En el marco de la intervención Naturopática, la homeopatía tiene un lugar legítimo —siempre que se utilice con formación adecuada, en la segunda fase del PPS, y con información clara al salutante—. Los profesionales Naturópatas colegiados en OCNFENACO están capacitados para esta praxis, y su intervención debe ser respetada dentro del ámbito de sus competencias, con derivación médica cuando sea necesario.

Fue un error convertir la homeopatía en “medicamento”; sería un doble error, por reacción, prohibirla por completo. Entre la medicalización forzada y la prohibición dogmática existe un espacio de regulación inteligente, basado en la naturaleza del remedio homeopatico y en una filosofía científica pluralista. Ese es el camino que OCNFENACO lleva señalando desde 2006.

Referencias

  • Agencia Española de Medicamentos y Productos Sanitarios (AEMPS). Homeopatía y productos homeopáticos: Evaluación de las evidencias acerca de su eficacia y seguridad. Madrid: Ministerio de Sanidad, 2026.
  • Fernández Herráez, E. “Creer o no creer. Esa es la clave de la homeopatía”. Atención Primaria 21, no. 9 (1998): 593-649.
  • Hahnemann, S. Organon de la Medicina. 6ª ed. Madrid: Ediciones Homeopáticas, 2017 (original 1842).
  • Organización Colegial Naturopática (OCNFENACO). “FENACO propone enmiendas a la futura Ley del Medicamento”. Naturopatía Digital, 14 de marzo de 2006.
  • Naturopatía Digital, 22 de abril de 2026. “La homeopatía ante el espejo de la contradicción: análisis crítico de la nota de prensa del Ministerio de Sanidad”. .
  • Mathie, R. T., et al. “Randomised placebo-controlled trials of individualised homeopathic treatment: systematic review and meta-analysis”. Systematic Reviews 3, no. 142 (2014).
  • Witt, C. M., et al. “Homeopathy in routine care: a prospective observational study with 3,787 patients”. Forschende Komplementärmedizin 14, no. 4 (2007): 210‑217.

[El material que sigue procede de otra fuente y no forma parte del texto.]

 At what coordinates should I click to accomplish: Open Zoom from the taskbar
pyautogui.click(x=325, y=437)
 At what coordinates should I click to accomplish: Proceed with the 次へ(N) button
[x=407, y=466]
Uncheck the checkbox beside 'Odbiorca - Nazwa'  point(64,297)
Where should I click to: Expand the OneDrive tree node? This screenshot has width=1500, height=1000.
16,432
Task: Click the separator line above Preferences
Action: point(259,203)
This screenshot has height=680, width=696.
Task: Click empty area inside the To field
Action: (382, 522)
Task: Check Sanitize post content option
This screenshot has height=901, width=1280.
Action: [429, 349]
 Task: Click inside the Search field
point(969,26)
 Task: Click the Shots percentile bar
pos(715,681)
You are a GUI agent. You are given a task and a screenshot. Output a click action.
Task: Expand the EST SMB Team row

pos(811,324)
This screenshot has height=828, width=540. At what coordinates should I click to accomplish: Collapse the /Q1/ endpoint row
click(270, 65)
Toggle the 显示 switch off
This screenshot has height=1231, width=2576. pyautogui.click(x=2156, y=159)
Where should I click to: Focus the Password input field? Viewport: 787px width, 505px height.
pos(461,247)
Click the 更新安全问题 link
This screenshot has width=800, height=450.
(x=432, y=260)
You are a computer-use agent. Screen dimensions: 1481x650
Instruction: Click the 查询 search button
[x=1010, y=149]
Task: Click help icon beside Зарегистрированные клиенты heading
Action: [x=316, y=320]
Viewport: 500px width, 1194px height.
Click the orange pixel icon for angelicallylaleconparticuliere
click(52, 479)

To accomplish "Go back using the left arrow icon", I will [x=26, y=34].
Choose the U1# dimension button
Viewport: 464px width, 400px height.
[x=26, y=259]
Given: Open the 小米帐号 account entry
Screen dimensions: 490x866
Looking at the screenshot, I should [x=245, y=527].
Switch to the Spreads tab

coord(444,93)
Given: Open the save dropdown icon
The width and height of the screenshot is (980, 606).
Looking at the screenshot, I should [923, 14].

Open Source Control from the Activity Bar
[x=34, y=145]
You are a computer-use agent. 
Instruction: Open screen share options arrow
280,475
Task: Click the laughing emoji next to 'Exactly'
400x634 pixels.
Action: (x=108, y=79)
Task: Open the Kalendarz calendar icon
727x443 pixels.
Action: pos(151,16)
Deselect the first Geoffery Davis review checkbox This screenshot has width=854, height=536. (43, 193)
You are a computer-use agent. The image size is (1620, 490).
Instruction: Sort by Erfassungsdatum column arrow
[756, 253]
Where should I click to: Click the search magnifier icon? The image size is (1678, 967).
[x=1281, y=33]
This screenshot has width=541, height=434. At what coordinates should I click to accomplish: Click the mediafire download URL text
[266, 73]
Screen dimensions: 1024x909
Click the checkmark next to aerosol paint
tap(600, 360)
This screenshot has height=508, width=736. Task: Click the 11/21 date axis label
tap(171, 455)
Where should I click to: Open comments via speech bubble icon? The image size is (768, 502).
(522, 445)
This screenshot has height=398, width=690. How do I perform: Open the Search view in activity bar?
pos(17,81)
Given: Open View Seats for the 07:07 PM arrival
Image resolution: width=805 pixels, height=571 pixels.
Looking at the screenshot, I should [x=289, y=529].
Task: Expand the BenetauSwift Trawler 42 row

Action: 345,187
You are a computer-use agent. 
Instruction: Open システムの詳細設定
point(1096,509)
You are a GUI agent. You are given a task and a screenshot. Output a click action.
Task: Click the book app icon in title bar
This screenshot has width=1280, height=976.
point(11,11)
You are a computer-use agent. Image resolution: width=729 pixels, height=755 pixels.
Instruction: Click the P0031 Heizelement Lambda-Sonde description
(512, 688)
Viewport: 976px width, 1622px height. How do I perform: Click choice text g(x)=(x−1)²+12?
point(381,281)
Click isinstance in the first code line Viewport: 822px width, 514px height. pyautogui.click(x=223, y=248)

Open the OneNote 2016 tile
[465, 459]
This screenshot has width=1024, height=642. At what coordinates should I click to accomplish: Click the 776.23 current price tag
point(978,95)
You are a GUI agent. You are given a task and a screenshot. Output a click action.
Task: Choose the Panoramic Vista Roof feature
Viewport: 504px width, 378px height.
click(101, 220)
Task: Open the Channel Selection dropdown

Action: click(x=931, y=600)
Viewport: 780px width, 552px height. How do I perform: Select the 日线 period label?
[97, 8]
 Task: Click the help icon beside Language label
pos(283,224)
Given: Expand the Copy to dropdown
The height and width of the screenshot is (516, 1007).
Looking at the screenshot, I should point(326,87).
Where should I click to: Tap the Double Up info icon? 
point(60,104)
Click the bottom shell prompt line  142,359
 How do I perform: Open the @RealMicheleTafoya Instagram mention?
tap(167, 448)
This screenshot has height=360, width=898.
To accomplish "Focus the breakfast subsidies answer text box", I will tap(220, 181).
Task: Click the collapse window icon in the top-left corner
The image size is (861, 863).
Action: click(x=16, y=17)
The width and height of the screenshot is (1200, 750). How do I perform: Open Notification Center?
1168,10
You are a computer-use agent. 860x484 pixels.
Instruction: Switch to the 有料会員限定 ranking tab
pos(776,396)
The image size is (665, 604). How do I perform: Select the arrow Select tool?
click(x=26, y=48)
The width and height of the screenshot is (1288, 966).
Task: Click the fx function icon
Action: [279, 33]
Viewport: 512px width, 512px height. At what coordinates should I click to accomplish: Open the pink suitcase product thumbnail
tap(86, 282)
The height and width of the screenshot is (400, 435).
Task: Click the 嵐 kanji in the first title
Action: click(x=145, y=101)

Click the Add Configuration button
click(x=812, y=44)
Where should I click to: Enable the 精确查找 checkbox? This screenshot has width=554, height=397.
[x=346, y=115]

 Nota: Este artículo ha sido redactado en el marco de la línea de investigación en Praxiología Naturopática y Metodología de Intervención (MIN) de la Red de Investigación Naturopática RINA, en diálogo con las contribuciones de Naturopatía Digital. Su objetivo es integrar los conceptos científicos más avanzados en la práctica profesional Naturopática, reafirmando el compromiso con la excelencia profesional y la autonomía disciplinar.